[Start RECORDS TO PROCESS]
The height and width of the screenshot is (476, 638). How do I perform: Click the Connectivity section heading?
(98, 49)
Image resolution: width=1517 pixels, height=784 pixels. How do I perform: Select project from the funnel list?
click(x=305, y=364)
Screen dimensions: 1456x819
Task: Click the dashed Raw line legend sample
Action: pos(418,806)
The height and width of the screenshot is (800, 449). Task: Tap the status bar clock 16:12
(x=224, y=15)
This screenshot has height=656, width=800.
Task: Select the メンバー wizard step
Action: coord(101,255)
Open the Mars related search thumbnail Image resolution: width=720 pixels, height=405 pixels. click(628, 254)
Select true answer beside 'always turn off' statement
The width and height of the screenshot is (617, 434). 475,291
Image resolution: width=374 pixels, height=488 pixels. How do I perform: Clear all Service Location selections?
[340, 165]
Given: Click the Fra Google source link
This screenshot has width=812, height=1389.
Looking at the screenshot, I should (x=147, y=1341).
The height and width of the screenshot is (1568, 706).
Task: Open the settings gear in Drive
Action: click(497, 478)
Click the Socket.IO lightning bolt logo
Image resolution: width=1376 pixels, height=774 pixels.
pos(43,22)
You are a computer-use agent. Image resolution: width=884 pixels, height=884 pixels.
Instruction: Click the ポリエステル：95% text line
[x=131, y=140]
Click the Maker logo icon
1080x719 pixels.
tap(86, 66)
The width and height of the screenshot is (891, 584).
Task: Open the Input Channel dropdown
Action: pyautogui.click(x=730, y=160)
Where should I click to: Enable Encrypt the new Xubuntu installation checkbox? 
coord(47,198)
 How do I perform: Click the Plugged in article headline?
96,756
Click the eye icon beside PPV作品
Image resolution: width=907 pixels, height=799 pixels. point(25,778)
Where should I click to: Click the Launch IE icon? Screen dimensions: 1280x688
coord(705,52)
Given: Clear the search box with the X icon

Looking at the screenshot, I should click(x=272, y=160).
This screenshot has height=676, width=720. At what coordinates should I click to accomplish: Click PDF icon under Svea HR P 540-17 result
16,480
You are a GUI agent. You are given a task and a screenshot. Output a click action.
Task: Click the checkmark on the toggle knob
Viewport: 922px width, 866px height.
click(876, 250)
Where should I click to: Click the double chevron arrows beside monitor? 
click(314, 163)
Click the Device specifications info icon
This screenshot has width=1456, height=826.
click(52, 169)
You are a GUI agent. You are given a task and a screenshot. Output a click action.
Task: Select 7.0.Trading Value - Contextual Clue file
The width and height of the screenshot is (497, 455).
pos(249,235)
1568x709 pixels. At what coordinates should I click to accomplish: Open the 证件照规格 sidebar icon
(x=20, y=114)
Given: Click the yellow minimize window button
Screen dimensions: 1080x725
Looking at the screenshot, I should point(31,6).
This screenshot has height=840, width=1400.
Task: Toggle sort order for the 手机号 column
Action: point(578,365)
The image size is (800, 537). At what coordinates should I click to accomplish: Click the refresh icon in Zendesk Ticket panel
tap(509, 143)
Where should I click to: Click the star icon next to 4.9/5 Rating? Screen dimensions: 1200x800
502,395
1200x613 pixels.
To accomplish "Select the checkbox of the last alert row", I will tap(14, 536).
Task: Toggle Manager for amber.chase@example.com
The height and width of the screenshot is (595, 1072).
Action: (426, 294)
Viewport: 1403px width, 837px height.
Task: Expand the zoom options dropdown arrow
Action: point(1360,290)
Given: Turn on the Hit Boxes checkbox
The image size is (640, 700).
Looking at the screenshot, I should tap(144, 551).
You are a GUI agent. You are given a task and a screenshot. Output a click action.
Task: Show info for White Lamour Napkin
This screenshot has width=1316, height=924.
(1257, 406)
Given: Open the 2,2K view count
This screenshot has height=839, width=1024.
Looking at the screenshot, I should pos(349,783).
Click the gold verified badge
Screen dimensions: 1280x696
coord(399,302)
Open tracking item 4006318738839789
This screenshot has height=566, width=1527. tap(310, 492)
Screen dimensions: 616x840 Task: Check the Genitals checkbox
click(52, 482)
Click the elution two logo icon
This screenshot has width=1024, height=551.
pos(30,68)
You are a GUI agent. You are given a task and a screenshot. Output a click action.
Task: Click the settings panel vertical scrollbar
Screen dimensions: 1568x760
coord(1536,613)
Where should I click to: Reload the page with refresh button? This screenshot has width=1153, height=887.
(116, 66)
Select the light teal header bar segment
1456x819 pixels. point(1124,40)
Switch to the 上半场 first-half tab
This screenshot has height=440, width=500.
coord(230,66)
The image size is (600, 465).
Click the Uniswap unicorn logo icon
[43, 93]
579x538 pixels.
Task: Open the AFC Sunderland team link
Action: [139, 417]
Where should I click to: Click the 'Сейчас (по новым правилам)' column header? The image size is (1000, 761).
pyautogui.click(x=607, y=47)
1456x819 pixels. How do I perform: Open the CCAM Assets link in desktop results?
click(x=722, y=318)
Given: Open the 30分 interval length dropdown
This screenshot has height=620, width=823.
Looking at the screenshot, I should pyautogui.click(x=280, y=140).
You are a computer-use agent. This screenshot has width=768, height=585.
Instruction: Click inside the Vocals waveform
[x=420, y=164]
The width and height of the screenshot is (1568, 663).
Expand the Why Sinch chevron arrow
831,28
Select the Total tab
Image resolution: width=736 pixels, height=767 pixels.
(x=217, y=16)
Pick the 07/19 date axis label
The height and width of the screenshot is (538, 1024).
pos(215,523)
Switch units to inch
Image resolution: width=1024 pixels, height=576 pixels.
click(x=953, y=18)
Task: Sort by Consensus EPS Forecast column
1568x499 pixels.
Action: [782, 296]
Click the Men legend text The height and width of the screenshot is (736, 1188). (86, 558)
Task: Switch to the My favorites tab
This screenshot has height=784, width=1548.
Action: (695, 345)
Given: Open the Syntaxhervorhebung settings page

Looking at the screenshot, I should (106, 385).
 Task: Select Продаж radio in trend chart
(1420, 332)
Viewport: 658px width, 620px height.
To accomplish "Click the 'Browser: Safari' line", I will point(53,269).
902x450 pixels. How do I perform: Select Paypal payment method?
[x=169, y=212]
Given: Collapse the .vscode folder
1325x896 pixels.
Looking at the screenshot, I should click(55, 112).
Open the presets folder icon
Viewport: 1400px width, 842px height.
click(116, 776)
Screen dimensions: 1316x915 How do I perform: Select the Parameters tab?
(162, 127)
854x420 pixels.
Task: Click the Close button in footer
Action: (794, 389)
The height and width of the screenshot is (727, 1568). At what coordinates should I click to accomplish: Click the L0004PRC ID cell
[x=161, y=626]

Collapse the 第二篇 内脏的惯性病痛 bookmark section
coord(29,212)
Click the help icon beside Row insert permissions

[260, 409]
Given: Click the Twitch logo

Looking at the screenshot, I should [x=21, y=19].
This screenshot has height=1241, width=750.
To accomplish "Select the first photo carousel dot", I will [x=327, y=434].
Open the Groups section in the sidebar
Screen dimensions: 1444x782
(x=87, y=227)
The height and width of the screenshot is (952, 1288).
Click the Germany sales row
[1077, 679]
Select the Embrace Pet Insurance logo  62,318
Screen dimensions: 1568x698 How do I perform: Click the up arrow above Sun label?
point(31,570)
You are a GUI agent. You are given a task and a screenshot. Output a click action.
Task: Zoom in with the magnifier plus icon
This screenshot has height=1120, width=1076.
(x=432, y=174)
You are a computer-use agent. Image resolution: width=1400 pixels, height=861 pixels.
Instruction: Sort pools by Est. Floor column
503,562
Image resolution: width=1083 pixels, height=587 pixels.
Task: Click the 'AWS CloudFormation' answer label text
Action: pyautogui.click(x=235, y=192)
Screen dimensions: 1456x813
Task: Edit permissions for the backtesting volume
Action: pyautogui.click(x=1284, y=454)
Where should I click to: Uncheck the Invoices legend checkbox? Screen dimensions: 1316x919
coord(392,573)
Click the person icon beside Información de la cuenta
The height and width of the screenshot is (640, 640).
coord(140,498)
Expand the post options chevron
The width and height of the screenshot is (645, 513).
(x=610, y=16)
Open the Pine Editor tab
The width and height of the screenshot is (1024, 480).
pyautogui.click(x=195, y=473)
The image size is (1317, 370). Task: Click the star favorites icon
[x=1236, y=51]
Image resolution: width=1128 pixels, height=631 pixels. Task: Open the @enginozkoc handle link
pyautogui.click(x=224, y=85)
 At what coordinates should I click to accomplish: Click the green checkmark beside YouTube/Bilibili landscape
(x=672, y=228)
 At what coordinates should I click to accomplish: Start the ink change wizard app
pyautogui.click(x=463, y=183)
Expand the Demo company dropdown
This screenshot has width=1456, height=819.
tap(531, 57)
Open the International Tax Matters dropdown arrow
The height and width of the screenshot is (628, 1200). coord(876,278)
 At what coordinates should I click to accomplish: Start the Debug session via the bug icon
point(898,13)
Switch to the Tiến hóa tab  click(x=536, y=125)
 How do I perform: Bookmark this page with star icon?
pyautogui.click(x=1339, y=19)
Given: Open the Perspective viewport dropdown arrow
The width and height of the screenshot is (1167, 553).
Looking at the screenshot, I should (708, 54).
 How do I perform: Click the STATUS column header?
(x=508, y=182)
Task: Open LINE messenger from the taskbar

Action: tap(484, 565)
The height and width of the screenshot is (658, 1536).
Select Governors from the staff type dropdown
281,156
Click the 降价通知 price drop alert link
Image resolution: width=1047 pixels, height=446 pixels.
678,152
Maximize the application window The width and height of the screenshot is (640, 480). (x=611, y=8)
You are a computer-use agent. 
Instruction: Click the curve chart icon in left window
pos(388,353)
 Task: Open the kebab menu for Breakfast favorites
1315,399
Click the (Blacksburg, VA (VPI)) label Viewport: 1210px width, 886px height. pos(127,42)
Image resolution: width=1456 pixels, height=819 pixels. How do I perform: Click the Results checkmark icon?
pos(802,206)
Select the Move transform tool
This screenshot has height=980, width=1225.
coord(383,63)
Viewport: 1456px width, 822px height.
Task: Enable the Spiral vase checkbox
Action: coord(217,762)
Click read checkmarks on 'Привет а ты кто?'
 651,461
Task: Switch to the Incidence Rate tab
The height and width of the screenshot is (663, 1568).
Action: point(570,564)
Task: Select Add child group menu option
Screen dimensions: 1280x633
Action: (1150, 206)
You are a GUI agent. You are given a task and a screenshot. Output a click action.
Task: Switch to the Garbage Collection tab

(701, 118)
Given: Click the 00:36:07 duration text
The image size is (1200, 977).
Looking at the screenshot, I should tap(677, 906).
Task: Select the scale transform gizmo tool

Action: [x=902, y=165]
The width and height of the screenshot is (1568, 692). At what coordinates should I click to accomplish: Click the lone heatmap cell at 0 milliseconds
[End RECORDS TO PROCESS]
Rewrite the stretch from the line containing "Image resolution: width=1456" through the end of the data, changing "Garbage Collection" to "Memory Usage" and leaving everything else unchanged.

Image resolution: width=1456 pixels, height=819 pixels. How do I perform: Click the Results checkmark icon?
pos(802,206)
Select the Move transform tool
This screenshot has height=980, width=1225.
coord(383,63)
Viewport: 1456px width, 822px height.
Task: Enable the Spiral vase checkbox
Action: coord(217,762)
Click read checkmarks on 'Привет а ты кто?'
 651,461
Task: Switch to the Incidence Rate tab
The height and width of the screenshot is (663, 1568).
Action: point(570,564)
Task: Select Add child group menu option
Screen dimensions: 1280x633
Action: (1150, 206)
You are a GUI agent. You are given a task and a screenshot. Output a click action.
Task: Switch to the Memory Usage tab

(701, 118)
Given: Click the 00:36:07 duration text
The image size is (1200, 977).
Looking at the screenshot, I should tap(677, 906).
Task: Select the scale transform gizmo tool

Action: [x=902, y=165]
The width and height of the screenshot is (1568, 692). At what coordinates should I click to accomplish: Click the lone heatmap cell at 0 milliseconds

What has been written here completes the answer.